--- Given entries Enclosed Below ---
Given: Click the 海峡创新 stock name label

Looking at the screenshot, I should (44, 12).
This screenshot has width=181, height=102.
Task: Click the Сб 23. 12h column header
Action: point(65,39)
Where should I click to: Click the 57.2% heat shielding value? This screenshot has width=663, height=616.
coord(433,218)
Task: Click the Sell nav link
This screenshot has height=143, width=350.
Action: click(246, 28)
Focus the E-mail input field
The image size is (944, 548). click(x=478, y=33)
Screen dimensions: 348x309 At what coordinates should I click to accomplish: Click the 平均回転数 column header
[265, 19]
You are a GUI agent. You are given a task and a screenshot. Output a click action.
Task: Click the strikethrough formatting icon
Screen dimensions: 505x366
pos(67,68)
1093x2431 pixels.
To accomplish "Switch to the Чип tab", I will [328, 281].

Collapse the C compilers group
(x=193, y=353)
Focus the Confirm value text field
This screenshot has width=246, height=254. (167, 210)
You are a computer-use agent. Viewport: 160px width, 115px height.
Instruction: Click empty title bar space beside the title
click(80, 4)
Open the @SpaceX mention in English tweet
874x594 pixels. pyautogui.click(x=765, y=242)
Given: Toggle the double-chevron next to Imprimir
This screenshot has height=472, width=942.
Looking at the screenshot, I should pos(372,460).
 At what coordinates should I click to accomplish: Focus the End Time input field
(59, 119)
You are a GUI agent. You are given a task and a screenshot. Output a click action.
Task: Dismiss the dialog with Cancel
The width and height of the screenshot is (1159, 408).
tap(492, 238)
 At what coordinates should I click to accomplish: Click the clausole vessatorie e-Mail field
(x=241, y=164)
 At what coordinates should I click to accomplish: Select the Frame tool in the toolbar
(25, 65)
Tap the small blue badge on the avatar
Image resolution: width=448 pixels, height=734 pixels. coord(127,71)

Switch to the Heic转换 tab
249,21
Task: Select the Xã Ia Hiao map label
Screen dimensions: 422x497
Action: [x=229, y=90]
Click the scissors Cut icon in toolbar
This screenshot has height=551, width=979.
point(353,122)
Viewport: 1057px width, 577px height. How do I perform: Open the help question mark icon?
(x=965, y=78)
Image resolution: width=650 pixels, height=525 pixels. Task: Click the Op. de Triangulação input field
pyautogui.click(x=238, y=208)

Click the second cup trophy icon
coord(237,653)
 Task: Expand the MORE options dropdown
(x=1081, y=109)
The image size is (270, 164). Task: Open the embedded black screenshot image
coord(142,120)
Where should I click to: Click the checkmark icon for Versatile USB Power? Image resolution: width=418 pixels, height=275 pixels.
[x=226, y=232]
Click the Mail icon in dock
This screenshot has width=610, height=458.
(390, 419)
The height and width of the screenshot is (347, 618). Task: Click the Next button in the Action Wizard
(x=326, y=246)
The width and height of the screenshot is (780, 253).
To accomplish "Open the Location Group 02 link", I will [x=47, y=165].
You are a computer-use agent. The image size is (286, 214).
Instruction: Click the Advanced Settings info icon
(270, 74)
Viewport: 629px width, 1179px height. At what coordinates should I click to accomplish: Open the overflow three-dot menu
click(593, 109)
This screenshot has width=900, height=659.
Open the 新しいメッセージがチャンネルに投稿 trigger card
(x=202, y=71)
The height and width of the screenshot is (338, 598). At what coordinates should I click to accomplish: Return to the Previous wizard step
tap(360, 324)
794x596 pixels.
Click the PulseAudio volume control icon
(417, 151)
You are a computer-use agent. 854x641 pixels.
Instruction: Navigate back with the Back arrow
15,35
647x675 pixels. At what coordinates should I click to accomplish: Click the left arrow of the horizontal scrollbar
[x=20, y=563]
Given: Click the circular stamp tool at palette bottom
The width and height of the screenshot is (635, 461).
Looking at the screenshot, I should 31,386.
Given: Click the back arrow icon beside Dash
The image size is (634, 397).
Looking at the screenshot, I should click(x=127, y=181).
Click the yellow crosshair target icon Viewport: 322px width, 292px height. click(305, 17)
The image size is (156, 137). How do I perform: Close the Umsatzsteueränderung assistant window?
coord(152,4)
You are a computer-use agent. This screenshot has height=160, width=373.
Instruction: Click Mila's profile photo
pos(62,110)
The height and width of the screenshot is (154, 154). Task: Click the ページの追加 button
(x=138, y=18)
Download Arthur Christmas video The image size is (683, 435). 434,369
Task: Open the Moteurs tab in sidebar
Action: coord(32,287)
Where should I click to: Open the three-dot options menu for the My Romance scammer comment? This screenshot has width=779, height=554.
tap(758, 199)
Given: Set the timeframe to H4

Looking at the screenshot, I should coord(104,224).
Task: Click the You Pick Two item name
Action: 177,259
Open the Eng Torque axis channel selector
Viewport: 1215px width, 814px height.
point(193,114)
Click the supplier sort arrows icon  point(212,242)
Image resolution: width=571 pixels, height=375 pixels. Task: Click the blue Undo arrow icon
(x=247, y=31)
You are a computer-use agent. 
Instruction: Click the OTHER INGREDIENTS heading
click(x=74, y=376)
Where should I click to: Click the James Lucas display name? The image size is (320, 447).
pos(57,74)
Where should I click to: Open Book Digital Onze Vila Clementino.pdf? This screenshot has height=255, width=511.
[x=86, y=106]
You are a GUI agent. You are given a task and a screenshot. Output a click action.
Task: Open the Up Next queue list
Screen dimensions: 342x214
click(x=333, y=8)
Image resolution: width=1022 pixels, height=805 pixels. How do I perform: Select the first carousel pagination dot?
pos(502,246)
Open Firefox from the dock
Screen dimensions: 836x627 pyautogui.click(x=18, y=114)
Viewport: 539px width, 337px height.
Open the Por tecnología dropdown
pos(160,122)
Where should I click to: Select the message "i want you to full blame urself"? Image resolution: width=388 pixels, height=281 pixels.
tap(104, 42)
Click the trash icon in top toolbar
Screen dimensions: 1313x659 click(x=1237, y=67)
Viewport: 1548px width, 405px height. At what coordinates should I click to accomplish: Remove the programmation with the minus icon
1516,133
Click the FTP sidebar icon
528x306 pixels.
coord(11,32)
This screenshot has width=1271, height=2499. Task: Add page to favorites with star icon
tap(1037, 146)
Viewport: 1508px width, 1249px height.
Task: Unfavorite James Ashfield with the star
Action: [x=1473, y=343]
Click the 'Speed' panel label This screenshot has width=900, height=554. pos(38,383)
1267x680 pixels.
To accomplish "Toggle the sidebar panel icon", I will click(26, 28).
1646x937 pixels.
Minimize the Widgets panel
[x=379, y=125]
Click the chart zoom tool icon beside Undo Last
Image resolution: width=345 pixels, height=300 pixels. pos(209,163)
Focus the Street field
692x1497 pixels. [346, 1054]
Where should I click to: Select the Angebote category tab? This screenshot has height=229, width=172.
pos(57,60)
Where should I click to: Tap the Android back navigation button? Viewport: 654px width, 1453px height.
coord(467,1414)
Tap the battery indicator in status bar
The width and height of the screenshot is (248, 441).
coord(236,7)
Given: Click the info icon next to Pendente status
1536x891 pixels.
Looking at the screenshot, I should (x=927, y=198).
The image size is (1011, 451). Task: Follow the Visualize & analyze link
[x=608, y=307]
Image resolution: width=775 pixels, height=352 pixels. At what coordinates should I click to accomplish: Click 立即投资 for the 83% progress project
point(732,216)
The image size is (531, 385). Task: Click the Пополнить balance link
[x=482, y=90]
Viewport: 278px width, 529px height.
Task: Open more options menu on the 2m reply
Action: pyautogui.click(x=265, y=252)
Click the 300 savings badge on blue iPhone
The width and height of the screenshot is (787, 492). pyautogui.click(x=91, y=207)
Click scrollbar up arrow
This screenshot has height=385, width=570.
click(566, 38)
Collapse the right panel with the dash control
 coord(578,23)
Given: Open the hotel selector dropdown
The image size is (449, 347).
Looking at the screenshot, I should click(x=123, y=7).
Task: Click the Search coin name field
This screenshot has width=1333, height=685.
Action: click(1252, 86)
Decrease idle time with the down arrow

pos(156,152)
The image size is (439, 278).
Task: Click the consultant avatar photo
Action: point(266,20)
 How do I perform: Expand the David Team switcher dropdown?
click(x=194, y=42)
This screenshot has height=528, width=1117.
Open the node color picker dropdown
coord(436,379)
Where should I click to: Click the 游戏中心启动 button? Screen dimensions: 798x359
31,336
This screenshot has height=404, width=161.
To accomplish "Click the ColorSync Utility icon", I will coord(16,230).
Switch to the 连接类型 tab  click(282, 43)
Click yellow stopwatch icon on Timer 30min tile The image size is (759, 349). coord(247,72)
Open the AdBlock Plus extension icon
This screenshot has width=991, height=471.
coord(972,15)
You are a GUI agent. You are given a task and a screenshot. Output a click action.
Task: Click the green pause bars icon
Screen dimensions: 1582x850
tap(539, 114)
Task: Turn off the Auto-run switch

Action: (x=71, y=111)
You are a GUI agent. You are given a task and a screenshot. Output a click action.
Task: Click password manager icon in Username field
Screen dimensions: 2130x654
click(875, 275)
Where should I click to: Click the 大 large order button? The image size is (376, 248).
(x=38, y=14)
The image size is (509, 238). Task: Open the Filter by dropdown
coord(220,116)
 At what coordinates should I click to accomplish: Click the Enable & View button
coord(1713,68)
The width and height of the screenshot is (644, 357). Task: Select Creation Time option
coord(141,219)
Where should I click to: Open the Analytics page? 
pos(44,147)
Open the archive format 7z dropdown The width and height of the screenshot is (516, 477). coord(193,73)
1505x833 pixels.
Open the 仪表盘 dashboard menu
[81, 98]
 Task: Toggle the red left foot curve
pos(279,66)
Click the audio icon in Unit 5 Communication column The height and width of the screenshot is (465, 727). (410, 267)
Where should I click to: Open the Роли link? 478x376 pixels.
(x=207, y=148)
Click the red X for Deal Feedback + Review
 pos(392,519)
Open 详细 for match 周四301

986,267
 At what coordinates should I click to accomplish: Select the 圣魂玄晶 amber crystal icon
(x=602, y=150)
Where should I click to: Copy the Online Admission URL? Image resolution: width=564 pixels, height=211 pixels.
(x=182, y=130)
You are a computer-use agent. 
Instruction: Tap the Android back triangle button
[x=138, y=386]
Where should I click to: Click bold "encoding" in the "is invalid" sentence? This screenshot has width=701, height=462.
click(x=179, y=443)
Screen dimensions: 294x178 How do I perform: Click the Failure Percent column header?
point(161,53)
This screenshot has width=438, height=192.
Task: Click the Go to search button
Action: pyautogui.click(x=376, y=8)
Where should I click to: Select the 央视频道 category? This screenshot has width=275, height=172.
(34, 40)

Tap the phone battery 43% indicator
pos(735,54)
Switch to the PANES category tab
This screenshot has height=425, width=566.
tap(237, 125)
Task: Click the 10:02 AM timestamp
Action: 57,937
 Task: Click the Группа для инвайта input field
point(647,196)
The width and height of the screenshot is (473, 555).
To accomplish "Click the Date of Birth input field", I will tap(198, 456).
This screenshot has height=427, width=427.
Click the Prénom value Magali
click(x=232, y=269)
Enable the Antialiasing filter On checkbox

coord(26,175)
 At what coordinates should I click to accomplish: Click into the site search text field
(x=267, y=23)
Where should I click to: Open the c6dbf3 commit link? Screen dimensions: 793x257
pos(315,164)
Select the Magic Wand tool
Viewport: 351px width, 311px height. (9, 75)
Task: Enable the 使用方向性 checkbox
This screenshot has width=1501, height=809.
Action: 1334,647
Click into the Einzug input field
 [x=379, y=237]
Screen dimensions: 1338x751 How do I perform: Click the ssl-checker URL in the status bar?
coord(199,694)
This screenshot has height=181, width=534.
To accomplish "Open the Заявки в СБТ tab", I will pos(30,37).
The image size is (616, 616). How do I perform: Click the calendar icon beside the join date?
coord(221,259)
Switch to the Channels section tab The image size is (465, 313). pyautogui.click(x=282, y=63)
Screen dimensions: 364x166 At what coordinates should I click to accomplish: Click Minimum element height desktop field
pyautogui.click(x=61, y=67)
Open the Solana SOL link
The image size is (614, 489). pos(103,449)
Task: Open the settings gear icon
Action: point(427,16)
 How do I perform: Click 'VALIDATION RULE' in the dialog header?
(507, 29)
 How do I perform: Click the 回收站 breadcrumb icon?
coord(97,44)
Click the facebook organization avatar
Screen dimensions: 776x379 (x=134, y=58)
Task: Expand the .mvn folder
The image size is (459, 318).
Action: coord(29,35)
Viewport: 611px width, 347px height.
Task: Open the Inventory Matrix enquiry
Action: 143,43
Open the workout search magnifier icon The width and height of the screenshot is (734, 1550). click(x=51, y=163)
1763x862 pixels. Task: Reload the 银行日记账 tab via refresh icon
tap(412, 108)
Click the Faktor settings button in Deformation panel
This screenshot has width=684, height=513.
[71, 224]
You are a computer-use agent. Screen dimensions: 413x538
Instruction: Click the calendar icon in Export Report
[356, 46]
--- End of Enclosed Given entries ---
▶ [Exercise prompt]: All that should be written out is the stretch of lines above between the one holding "1646x937 pixels." and the one holding "Open the AdBlock Plus extension icon", inclusive, exactly as given.

▶ [Answer to the exercise]:
1646x937 pixels.
Minimize the Widgets panel
[x=379, y=125]
Click the chart zoom tool icon beside Undo Last
Image resolution: width=345 pixels, height=300 pixels. pos(209,163)
Focus the Street field
692x1497 pixels. [346, 1054]
Where should I click to: Select the Angebote category tab? This screenshot has height=229, width=172.
pos(57,60)
Where should I click to: Tap the Android back navigation button? Viewport: 654px width, 1453px height.
coord(467,1414)
Tap the battery indicator in status bar
The width and height of the screenshot is (248, 441).
coord(236,7)
Given: Click the info icon next to Pendente status
1536x891 pixels.
Looking at the screenshot, I should (x=927, y=198).
The image size is (1011, 451). Task: Follow the Visualize & analyze link
[x=608, y=307]
Image resolution: width=775 pixels, height=352 pixels. At what coordinates should I click to accomplish: Click 立即投资 for the 83% progress project
point(732,216)
The image size is (531, 385). Task: Click the Пополнить balance link
[x=482, y=90]
Viewport: 278px width, 529px height.
Task: Open more options menu on the 2m reply
Action: pyautogui.click(x=265, y=252)
Click the 300 savings badge on blue iPhone
The width and height of the screenshot is (787, 492). pyautogui.click(x=91, y=207)
Click scrollbar up arrow
This screenshot has height=385, width=570.
click(566, 38)
Collapse the right panel with the dash control
 coord(578,23)
Given: Open the hotel selector dropdown
The image size is (449, 347).
Looking at the screenshot, I should click(x=123, y=7).
Task: Click the Search coin name field
This screenshot has width=1333, height=685.
Action: click(1252, 86)
Decrease idle time with the down arrow

pos(156,152)
The image size is (439, 278).
Task: Click the consultant avatar photo
Action: point(266,20)
 How do I perform: Expand the David Team switcher dropdown?
click(x=194, y=42)
This screenshot has height=528, width=1117.
Open the node color picker dropdown
coord(436,379)
Where should I click to: Click the 游戏中心启动 button? Screen dimensions: 798x359
31,336
This screenshot has height=404, width=161.
To accomplish "Click the ColorSync Utility icon", I will coord(16,230).
Switch to the 连接类型 tab  click(282, 43)
Click yellow stopwatch icon on Timer 30min tile The image size is (759, 349). coord(247,72)
Open the AdBlock Plus extension icon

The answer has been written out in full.